What emerges instead are feats of technical wizardry, including a mechanical split-flap that dominates the back wall of an expansive, otherwise barren set (designed by Krymov and Irina Kruzhilina, who also did the costumes) and essentially functions as the production's narrator. The train sign might deliver more dialogue than any of the performers onstage, who are mostly culled from the Wilma's resident company, the HotHouse. Rather than establishing character or building relationships, the actors crash about the stage in bursts of highly choreographed movement (by Jungwoong Kim) that often seem smirkingly incongruous and do little to serve the story.

A question that remains frustratingly unanswered is exactly what kind of story Krymov and the HotHouse want to tell with this adaptation. Chekhov layered his original script with explorations of loss and grief, set against a shifting cultural backdrop that almost foreshadows the looming Russian Revolution.
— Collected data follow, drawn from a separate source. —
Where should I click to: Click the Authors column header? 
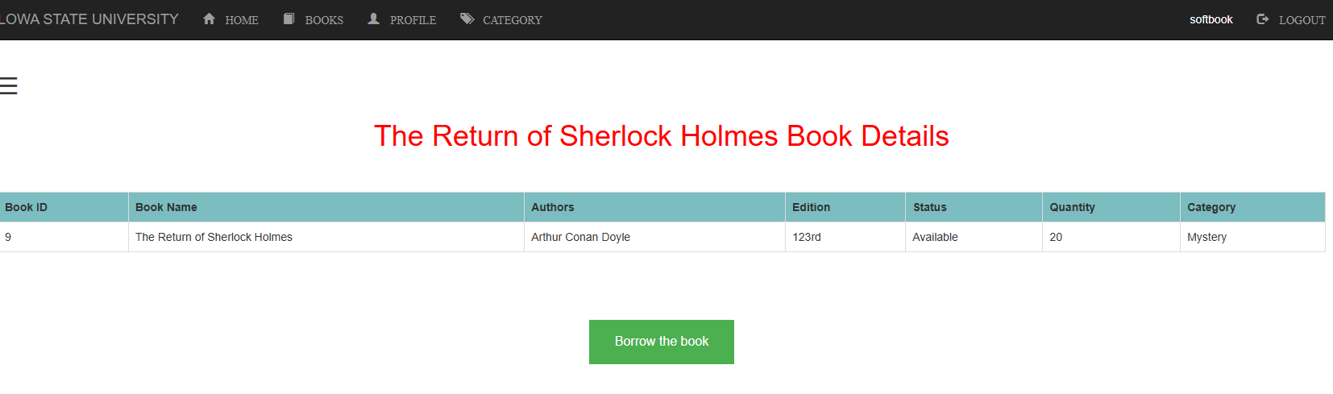click(553, 207)
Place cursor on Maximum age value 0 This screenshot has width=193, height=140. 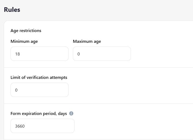click(79, 54)
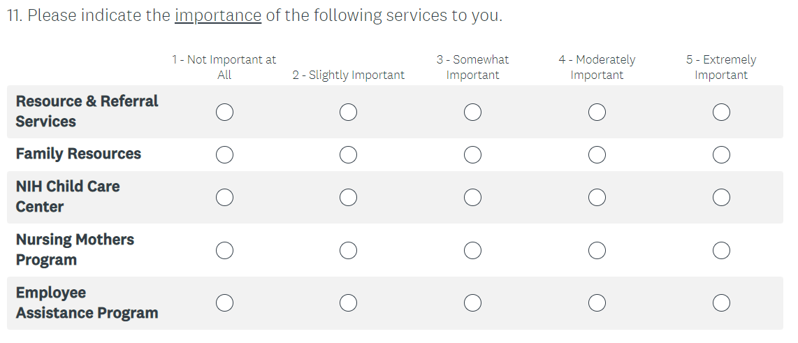Select Somewhat Important for Nursing Mothers Program

click(472, 250)
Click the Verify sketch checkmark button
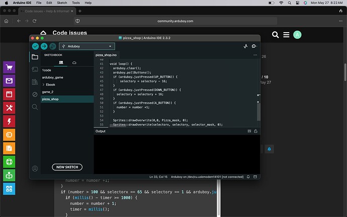 (x=35, y=46)
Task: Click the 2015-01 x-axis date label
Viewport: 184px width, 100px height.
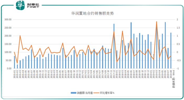Action: (x=14, y=74)
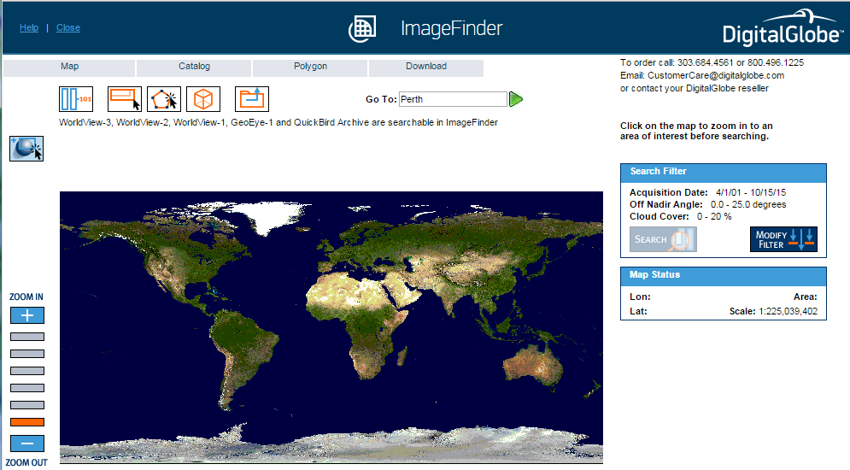The width and height of the screenshot is (850, 470).
Task: Open the Download tab
Action: click(425, 67)
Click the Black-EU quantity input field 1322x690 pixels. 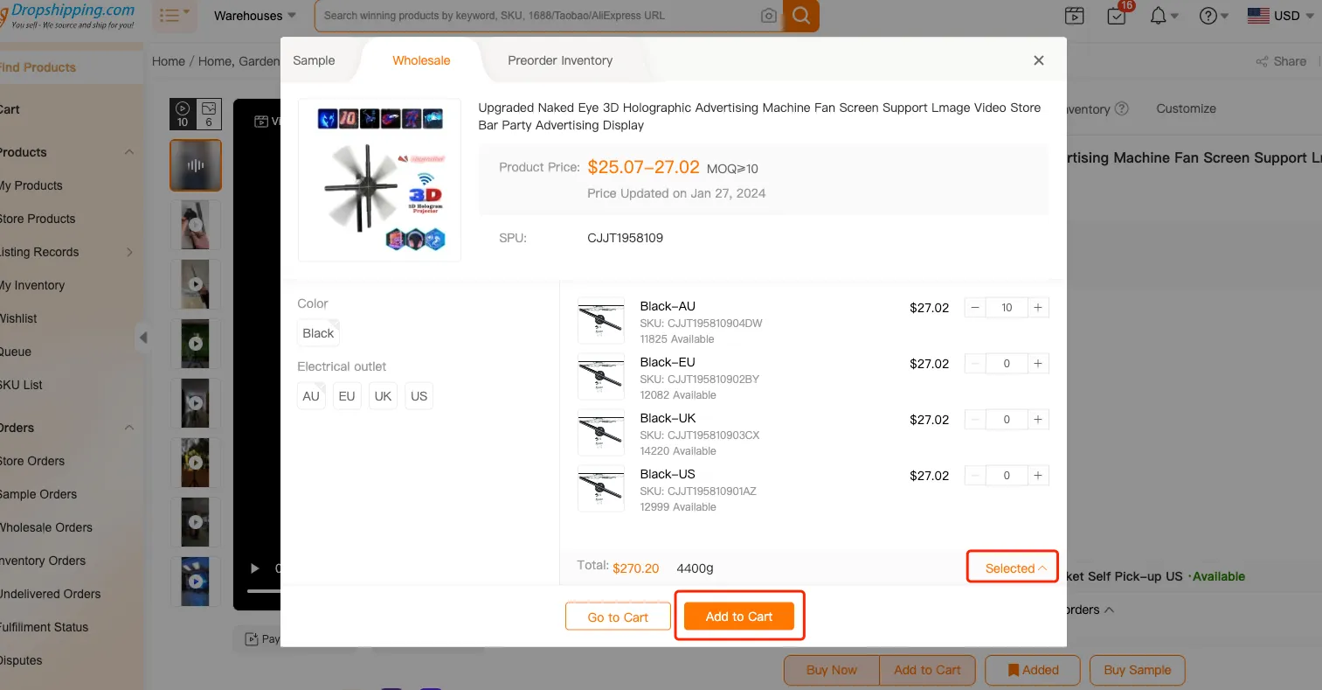pos(1007,364)
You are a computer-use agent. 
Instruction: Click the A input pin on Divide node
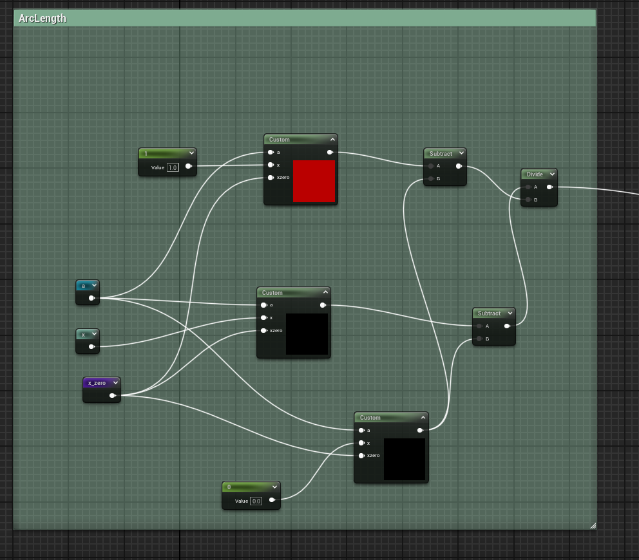pos(528,187)
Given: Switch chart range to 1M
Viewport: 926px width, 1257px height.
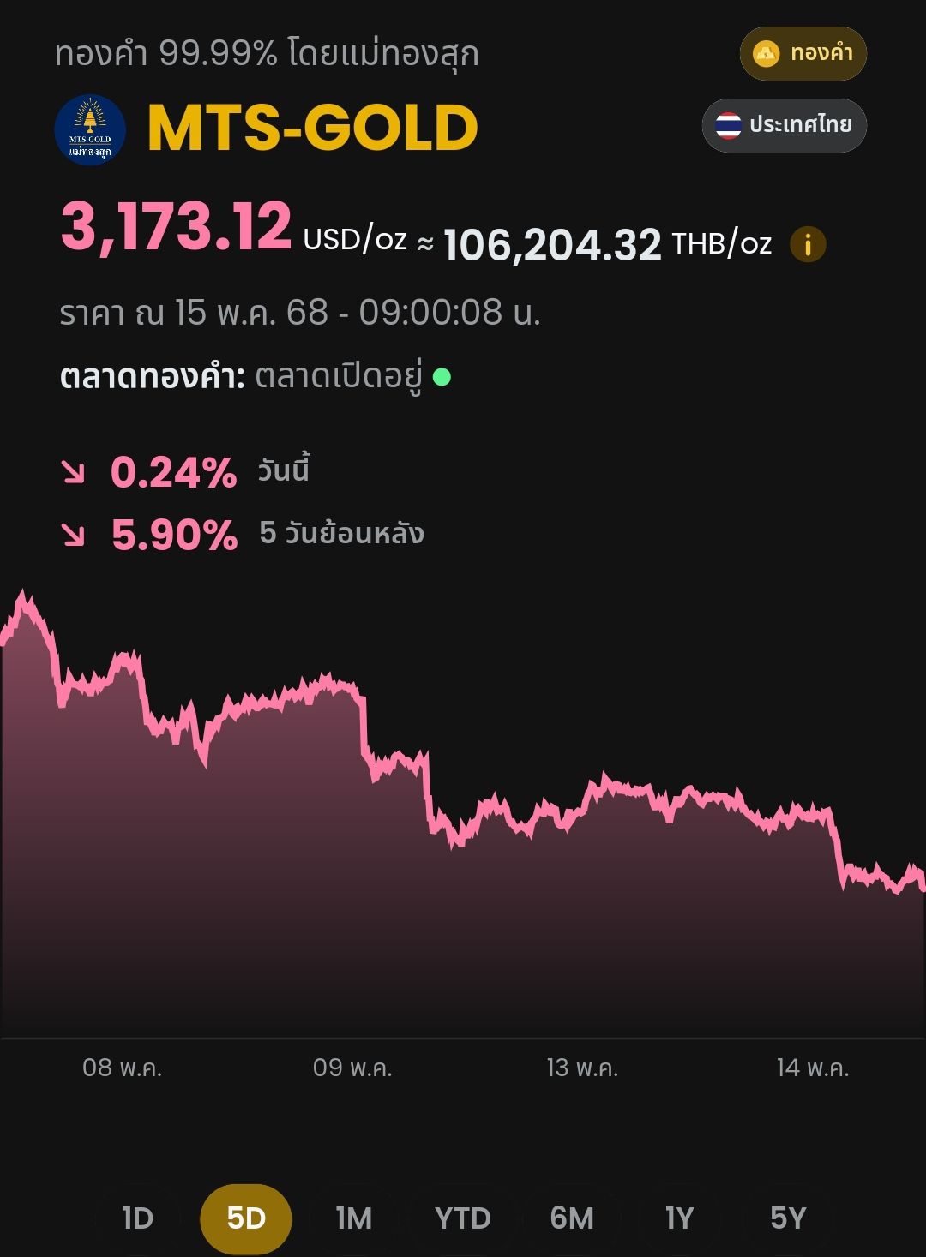Looking at the screenshot, I should (354, 1218).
Those topics still resonate today, for many reasons. A thoughtful observer could draw parallels to pandemic isolation, ever-widening wealth gaps, and roiling social unrest that dominate news cycles and personal lives. Yet this breathless reworking rarely lingers long enough in any moment to establish such connections.

The production retains only a skeleton of original plot. The aristocratic Lyubov Andreyevna Ranevskaya (Krista Apple) still returns from Paris to find her beloved ancestral home in foreclosure, where it falls into the clutches of self-made businessman Lopakhin (Justin Jain). As ever, she remains unwilling and unable to stop the sale, instead burying her head in the quicksand of frivolity and condescension. Ranevskaya's caprices affect everyone in her orbit, from her stoic adopted daughter Varya (Sarah Gliko), who carries an unrequited torch of Lopakhin, to her doddering older brother Gayev (Lindsay Smiling), who seems just as ambivalent as his sister but infinitely more vulnerable. The play's great tragic weight comes in the knowledge that the outcome is immovable, even as the solutions stare everyone in the face.

Beyond the basic outlines, though, Krymov modernizes the proceedings haphazardly. References to bitcoin and Twitter seem to exist only for the purpose of jarring anachronism. There's an extended scene where the actors play volleyball – net and all – with teams divided by social rank (landlords versus serfs). At one point, Smiling and Jaime Maseda, who is mysteriously cast as the ancient servant Firs, despite being in his thirties, break the fourth wall and speak to the audience directly about the ongoing Russia–Ukraine military conflict. The moment feels cheap and pandering in light of the situation's severity, particularly after revelations that the Wilma accepted (and subsequently returned) a sizable donation from a foundation that had, among its donors, a Russian oligarch with strong ties to Vladimir Putin.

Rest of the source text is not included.